**WORK INSTRUCTION**
Search the records below for the word "textarea". Copy each line where it occurs.

**ENTRIES SUPPLIED**
————————

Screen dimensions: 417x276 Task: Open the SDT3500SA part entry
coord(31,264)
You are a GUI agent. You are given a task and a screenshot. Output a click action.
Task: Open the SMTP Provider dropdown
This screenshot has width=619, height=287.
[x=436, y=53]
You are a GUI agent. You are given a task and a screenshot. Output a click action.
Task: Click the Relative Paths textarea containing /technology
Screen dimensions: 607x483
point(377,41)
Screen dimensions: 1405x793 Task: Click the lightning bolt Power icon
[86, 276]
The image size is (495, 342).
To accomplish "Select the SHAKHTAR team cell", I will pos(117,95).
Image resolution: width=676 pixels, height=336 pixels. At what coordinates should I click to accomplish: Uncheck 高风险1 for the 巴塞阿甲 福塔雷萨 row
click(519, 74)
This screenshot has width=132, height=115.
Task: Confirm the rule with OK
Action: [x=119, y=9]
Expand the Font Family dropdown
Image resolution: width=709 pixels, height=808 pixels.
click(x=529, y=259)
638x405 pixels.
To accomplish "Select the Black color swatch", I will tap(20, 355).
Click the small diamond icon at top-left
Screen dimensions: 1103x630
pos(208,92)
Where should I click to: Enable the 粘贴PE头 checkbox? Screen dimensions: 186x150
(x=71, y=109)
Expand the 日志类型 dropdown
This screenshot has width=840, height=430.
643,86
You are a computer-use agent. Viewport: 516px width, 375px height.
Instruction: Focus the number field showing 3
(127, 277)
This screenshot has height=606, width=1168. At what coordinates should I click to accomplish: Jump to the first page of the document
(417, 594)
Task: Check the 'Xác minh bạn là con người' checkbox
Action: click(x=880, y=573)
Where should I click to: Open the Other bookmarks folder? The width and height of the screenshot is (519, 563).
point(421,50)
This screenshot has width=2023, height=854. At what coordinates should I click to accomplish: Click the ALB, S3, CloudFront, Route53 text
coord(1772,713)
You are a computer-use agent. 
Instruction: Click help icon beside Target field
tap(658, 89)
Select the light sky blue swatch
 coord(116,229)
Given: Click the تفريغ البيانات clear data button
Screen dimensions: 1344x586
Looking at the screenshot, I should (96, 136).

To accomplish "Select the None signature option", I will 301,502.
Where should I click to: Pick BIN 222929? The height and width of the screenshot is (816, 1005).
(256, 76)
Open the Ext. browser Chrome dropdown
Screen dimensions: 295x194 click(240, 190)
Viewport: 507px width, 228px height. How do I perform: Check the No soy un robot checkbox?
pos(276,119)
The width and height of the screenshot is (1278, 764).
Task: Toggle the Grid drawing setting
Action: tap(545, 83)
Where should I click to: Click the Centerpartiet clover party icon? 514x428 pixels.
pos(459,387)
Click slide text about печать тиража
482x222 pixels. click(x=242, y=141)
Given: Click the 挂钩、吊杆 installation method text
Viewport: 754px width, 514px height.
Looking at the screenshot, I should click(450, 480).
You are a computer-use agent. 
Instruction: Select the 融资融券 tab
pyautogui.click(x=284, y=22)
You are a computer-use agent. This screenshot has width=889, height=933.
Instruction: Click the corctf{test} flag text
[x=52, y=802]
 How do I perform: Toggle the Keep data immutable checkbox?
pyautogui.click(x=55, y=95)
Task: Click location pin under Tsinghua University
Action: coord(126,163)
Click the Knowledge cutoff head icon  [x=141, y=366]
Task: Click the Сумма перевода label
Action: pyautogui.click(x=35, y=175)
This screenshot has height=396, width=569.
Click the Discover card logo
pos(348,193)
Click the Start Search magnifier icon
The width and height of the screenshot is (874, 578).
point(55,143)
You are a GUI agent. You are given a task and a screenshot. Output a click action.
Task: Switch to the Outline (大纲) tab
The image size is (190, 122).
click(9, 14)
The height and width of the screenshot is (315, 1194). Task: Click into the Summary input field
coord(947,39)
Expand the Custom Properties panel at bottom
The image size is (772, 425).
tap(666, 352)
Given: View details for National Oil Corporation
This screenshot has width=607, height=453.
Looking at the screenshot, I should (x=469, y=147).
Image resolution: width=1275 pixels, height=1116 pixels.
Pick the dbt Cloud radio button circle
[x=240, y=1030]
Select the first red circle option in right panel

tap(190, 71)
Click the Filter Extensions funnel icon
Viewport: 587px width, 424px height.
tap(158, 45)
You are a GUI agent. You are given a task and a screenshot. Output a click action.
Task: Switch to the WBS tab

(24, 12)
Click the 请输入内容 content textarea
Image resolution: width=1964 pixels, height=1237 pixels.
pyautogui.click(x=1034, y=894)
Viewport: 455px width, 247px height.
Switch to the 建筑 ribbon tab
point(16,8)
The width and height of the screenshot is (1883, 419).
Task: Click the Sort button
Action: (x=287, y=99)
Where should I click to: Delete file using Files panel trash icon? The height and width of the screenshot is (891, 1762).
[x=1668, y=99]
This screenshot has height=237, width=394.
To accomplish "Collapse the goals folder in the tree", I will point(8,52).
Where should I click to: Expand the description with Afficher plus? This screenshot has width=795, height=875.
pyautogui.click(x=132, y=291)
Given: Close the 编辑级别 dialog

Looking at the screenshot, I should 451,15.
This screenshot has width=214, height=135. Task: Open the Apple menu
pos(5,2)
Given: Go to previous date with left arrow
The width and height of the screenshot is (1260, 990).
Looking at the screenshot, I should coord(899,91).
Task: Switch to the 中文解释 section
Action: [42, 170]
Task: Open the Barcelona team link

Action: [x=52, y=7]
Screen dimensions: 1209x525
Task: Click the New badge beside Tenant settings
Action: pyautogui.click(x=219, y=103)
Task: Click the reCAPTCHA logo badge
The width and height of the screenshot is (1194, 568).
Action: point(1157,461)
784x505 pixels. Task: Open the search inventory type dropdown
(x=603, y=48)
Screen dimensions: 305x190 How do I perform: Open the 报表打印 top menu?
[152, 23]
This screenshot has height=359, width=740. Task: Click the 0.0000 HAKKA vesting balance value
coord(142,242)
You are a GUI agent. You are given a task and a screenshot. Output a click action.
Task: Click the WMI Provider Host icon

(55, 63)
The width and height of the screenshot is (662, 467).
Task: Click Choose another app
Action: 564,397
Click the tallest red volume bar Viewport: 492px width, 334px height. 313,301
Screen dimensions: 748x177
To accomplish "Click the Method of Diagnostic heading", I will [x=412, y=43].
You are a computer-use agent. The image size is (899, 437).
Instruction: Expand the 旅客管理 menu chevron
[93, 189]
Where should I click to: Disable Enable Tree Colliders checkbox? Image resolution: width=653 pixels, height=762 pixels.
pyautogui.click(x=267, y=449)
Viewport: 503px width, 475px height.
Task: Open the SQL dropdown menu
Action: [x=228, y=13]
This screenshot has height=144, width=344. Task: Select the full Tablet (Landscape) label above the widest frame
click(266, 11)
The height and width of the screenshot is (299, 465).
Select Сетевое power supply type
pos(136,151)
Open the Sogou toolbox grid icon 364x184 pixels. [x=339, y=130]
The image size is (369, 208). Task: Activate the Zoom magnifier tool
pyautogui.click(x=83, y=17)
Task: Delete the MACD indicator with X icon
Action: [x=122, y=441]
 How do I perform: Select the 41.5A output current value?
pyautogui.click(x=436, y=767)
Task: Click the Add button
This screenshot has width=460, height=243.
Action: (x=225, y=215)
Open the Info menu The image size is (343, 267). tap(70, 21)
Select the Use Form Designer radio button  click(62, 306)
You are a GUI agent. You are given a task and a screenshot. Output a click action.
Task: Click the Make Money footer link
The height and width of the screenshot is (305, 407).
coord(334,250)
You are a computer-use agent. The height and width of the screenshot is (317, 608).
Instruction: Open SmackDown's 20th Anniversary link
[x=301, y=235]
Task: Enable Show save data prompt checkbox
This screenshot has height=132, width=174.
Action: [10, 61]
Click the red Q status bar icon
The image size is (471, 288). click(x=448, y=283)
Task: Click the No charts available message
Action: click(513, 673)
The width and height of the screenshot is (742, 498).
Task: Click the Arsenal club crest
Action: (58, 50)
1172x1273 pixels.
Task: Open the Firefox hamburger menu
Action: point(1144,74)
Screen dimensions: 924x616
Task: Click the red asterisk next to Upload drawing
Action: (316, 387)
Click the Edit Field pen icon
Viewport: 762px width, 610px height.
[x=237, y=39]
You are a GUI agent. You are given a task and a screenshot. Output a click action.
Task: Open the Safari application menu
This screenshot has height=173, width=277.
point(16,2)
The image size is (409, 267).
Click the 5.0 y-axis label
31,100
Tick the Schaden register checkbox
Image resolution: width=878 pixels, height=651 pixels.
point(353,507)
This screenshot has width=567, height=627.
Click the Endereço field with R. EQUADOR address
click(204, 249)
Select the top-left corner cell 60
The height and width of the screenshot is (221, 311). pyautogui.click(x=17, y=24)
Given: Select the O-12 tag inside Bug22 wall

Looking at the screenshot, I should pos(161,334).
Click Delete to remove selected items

————————

**SOLVED EXERCISE**
Task: Click the Relative Paths textarea containing /technology
Click the 请输入内容 content textarea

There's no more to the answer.